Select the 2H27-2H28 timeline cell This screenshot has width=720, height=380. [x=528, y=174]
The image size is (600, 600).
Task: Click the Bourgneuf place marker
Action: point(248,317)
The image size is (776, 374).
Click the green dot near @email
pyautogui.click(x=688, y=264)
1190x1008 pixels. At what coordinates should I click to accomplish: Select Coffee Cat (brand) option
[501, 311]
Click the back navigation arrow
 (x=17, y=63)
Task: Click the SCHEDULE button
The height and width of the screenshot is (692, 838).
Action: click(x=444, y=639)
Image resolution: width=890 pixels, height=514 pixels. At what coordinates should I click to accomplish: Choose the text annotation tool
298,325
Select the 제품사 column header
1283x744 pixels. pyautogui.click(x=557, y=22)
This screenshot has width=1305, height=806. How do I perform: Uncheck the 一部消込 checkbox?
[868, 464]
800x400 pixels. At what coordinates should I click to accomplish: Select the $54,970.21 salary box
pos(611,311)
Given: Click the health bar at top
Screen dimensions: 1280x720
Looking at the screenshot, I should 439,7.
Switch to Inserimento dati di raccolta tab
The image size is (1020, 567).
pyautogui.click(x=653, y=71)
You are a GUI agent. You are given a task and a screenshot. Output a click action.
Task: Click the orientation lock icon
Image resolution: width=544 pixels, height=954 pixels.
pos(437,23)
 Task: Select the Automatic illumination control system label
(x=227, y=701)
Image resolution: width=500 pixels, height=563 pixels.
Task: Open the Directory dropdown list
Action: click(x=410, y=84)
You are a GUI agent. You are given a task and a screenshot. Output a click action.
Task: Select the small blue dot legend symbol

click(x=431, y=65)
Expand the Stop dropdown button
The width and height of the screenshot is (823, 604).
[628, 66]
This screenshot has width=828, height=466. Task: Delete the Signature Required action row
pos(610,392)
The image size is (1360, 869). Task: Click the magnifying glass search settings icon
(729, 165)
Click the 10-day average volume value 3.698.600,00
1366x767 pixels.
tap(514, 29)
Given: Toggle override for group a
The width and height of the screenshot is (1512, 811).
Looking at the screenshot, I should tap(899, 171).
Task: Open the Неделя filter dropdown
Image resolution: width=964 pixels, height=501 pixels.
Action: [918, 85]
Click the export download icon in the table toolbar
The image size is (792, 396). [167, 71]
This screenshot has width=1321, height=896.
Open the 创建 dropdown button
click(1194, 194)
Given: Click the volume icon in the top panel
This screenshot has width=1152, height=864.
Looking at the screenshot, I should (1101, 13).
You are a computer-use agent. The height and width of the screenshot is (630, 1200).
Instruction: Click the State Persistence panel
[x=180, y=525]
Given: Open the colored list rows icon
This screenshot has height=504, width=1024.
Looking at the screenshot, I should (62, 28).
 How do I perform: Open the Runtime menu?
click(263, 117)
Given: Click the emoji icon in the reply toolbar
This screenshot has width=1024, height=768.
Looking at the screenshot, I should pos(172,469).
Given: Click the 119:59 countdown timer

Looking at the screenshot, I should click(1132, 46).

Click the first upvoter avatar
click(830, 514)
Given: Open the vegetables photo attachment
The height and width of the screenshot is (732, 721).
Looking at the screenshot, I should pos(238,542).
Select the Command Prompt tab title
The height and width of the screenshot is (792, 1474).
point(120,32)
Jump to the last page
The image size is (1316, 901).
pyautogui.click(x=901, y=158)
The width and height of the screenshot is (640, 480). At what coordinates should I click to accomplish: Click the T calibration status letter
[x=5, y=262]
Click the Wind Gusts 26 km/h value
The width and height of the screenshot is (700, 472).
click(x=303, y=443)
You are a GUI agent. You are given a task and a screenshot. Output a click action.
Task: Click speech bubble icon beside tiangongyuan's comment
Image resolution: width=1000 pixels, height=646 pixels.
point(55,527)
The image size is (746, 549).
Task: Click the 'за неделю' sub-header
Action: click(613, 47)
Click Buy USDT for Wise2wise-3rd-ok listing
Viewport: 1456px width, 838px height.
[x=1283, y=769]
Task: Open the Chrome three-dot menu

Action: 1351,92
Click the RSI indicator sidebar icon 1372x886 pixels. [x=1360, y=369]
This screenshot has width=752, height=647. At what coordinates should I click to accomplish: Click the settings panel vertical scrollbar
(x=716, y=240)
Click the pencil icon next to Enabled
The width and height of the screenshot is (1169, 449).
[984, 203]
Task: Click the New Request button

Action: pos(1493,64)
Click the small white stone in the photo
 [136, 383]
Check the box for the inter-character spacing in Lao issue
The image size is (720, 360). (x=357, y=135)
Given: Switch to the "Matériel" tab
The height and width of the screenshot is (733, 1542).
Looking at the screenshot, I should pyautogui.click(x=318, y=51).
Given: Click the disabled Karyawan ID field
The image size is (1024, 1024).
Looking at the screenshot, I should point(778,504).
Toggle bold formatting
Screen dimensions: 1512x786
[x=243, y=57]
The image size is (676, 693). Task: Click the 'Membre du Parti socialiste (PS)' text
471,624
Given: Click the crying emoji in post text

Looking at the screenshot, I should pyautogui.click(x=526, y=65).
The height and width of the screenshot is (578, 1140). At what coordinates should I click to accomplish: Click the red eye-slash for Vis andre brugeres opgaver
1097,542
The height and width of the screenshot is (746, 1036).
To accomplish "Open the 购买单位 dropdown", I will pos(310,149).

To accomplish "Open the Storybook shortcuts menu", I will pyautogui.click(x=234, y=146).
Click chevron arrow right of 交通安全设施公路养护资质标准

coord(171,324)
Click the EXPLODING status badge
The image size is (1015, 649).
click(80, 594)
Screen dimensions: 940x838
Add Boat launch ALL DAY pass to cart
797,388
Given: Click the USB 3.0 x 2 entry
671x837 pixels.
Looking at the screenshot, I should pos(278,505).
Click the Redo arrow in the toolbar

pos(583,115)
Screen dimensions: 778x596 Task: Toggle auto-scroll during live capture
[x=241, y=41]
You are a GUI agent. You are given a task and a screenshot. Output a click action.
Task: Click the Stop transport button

TASK STATEMENT
Can you change every "GUI agent" in the items above to "screen assistant" and give all the items back with nothing else altered?

SOLUTION BELOW
Select the 2H27-2H28 timeline cell This screenshot has width=720, height=380. [x=528, y=174]
The image size is (600, 600).
Task: Click the Bourgneuf place marker
Action: point(248,317)
The image size is (776, 374).
Click the green dot near @email
pyautogui.click(x=688, y=264)
1190x1008 pixels. At what coordinates should I click to accomplish: Select Coffee Cat (brand) option
[501, 311]
Click the back navigation arrow
 (x=17, y=63)
Task: Click the SCHEDULE button
The height and width of the screenshot is (692, 838).
Action: click(x=444, y=639)
Image resolution: width=890 pixels, height=514 pixels. At what coordinates should I click to accomplish: Choose the text annotation tool
298,325
Select the 제품사 column header
1283x744 pixels. pyautogui.click(x=557, y=22)
This screenshot has width=1305, height=806. How do I perform: Uncheck the 一部消込 checkbox?
[868, 464]
800x400 pixels. At what coordinates should I click to accomplish: Select the $54,970.21 salary box
pos(611,311)
Given: Click the health bar at top
Screen dimensions: 1280x720
Looking at the screenshot, I should 439,7.
Switch to Inserimento dati di raccolta tab
The image size is (1020, 567).
pyautogui.click(x=653, y=71)
You are a screen assistant. You are given a task and a screenshot. Output a click action.
Task: Click the orientation lock icon
Image resolution: width=544 pixels, height=954 pixels.
pos(437,23)
 Task: Select the Automatic illumination control system label
(x=227, y=701)
Image resolution: width=500 pixels, height=563 pixels.
Task: Open the Directory dropdown list
Action: click(x=410, y=84)
You are a screen assistant. You are given a task and a screenshot. Output a click action.
Task: Select the small blue dot legend symbol

click(x=431, y=65)
Expand the Stop dropdown button
The width and height of the screenshot is (823, 604).
[628, 66]
This screenshot has width=828, height=466. Task: Delete the Signature Required action row
pos(610,392)
The image size is (1360, 869). Task: Click the magnifying glass search settings icon
(729, 165)
Click the 10-day average volume value 3.698.600,00
1366x767 pixels.
tap(514, 29)
Given: Toggle override for group a
The width and height of the screenshot is (1512, 811).
Looking at the screenshot, I should tap(899, 171).
Task: Open the Неделя filter dropdown
Image resolution: width=964 pixels, height=501 pixels.
Action: [918, 85]
Click the export download icon in the table toolbar
The image size is (792, 396). [167, 71]
This screenshot has width=1321, height=896.
Open the 创建 dropdown button
click(1194, 194)
Given: Click the volume icon in the top panel
This screenshot has width=1152, height=864.
Looking at the screenshot, I should (1101, 13).
You are a computer-use agent. The height and width of the screenshot is (630, 1200).
Instruction: Click the State Persistence panel
[x=180, y=525]
Given: Open the colored list rows icon
This screenshot has height=504, width=1024.
Looking at the screenshot, I should (62, 28).
 How do I perform: Open the Runtime menu?
click(263, 117)
Given: Click the emoji icon in the reply toolbar
This screenshot has width=1024, height=768.
Looking at the screenshot, I should pos(172,469).
Given: Click the 119:59 countdown timer

Looking at the screenshot, I should click(1132, 46).

Click the first upvoter avatar
click(830, 514)
Given: Open the vegetables photo attachment
The height and width of the screenshot is (732, 721).
Looking at the screenshot, I should pos(238,542).
Select the Command Prompt tab title
The height and width of the screenshot is (792, 1474).
point(120,32)
Jump to the last page
The image size is (1316, 901).
pyautogui.click(x=901, y=158)
The width and height of the screenshot is (640, 480). At what coordinates should I click to accomplish: Click the T calibration status letter
[x=5, y=262]
Click the Wind Gusts 26 km/h value
The width and height of the screenshot is (700, 472).
click(x=303, y=443)
You are a screen assistant. You are given a task and a screenshot. Output a click action.
Task: Click speech bubble icon beside tiangongyuan's comment
Image resolution: width=1000 pixels, height=646 pixels.
point(55,527)
The image size is (746, 549).
Task: Click the 'за неделю' sub-header
Action: click(613, 47)
Click Buy USDT for Wise2wise-3rd-ok listing
Viewport: 1456px width, 838px height.
[x=1283, y=769]
Task: Open the Chrome three-dot menu

Action: 1351,92
Click the RSI indicator sidebar icon 1372x886 pixels. [x=1360, y=369]
This screenshot has width=752, height=647. At what coordinates should I click to accomplish: Click the settings panel vertical scrollbar
(x=716, y=240)
Click the pencil icon next to Enabled
The width and height of the screenshot is (1169, 449).
[984, 203]
Task: Click the New Request button

Action: pos(1493,64)
Click the small white stone in the photo
 [136, 383]
Check the box for the inter-character spacing in Lao issue
The image size is (720, 360). (x=357, y=135)
Given: Switch to the "Matériel" tab
The height and width of the screenshot is (733, 1542).
Looking at the screenshot, I should pyautogui.click(x=318, y=51).
Given: Click the disabled Karyawan ID field
The image size is (1024, 1024).
Looking at the screenshot, I should point(778,504).
Toggle bold formatting
Screen dimensions: 1512x786
[x=243, y=57]
The image size is (676, 693). Task: Click the 'Membre du Parti socialiste (PS)' text
471,624
Given: Click the crying emoji in post text

Looking at the screenshot, I should pyautogui.click(x=526, y=65).
The height and width of the screenshot is (578, 1140). At what coordinates should I click to accomplish: Click the red eye-slash for Vis andre brugeres opgaver
1097,542
The height and width of the screenshot is (746, 1036).
To accomplish "Open the 购买单位 dropdown", I will pos(310,149).

To accomplish "Open the Storybook shortcuts menu", I will pyautogui.click(x=234, y=146).
Click chevron arrow right of 交通安全设施公路养护资质标准

coord(171,324)
Click the EXPLODING status badge
The image size is (1015, 649).
click(80, 594)
Screen dimensions: 940x838
Add Boat launch ALL DAY pass to cart
797,388
Given: Click the USB 3.0 x 2 entry
671x837 pixels.
Looking at the screenshot, I should pos(278,505).
Click the Redo arrow in the toolbar

pos(583,115)
Screen dimensions: 778x596 Task: Toggle auto-scroll during live capture
[x=241, y=41]
You are a screen assistant. You are given a task and a screenshot. Output a click action.
Task: Click the Stop transport button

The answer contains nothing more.